In 1734, Reynolds Ward and Reynolds Square were both laid out along Abercorn Street. Both were named for the first colonial governor of Georgia, John Reynolds. This is interesting to note, as Reynolds was actually the least popular among all of the colonial governors. Reynolds had landed in the city in 1754 after the colony had been turned over to the Crown by the Trustees. Following the establishment of the square, it became the heart of all colonial government activities. Originally, the square was home to the House of Assembly and was the site where the Declaration of Independence was first read in Georgia.

In the years since its establishment, Reynolds Square has continued to be an important part of Georgia history. In fact, some of the most historically significant buildings in Savannah are situated in this square. For instance, the local silk making Filature was once located in the square. At the time, it was thought that it was possible to cultivate silk worms in Georgia and produce fine silk in an effort to replace the expensive fabrics that were imported from overseas. Unfortunately, the experiment finally failed as it was found that the silkworm cocoons were not able to mature properly, a fact that was likely due to the humid climate in Georgia. The Filature was later converted into a meetinghouse and later housed a city hall until 1845. In 1791, a dance was given at the hall in honor of George Washington.

While that building did not survive, two notable homes in the square did survive until modern times. One of those homes is the Pink House/Habersham House. The house was constructed during the 18th century at 23 Abercorn Street. The home was built by James Habersham, Jr. in the Georgian Style of the time. Over the course of time, the home was owned by a number of notable families and was even the home of a couple of banks. During this time, a wide array of architectural and decorative changes was made to the home. A wing was even added during the 1870s. The home was slated for demolition by the 1930s, but it was ultimately saved when Alida Harper opted to open a tea room in the home. Today, the home is the site of a restaurant.
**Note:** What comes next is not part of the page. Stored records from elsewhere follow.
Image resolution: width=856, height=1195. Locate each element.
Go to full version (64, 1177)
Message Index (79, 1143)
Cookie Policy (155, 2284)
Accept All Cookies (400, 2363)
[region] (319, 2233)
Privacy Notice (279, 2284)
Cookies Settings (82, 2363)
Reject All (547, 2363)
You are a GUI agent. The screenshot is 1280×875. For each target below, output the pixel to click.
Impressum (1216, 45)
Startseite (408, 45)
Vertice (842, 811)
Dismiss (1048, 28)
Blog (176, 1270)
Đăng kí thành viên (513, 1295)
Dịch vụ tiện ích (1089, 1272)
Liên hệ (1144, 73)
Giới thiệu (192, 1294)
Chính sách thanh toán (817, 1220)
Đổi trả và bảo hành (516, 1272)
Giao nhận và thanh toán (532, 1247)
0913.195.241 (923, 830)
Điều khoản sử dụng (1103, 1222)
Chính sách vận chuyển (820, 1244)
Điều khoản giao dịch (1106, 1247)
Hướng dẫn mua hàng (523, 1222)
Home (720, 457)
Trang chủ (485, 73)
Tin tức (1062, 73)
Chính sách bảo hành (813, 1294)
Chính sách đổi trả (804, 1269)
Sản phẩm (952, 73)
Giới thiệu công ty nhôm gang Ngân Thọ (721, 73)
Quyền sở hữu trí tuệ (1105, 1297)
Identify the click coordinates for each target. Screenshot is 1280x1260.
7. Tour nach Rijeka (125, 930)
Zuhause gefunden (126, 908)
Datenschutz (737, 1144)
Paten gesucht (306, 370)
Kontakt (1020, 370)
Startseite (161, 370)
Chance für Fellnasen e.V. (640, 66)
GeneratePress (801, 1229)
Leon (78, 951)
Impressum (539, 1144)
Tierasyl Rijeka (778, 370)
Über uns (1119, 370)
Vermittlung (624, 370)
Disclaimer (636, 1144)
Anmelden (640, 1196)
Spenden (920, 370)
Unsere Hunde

The Oliver-Sturgis house was finished in 1813 at 27 Abercorn Street by Oliver Sturgis. Today, the home is considered one of the most architecturally significant homes in Savannah. Also located on Reynolds Square is the Leroy Myers Cigar building and Lucas Theater. The theater was actually constructed for Colonel Arthur Lucas, a native of Savannah, and was originally intended to serve as a venue for vaudeville shows and silent films. It was later refitted to host the showing of ‘talkies.’ The theater served in this capacity until 1976, when plans were underway to demolish it until it was saved by a partnership that restored and modernized the theater. Today, the theater is considered one of the most romantic in the city. The Leroy Myers Cigar building, constructed by Henrik Wallin, was constructed with Mediterranean inspiration and featured a tower, overhanging eaves, and arches. Today, the building houses the administrative offices for the Christ Church. Visitors to the square today will also find a statue dedicated to the memory of Reverent John Wesley, who was one of the first rectors of the Christ Church in Savannah and is known as the founder of Methodism.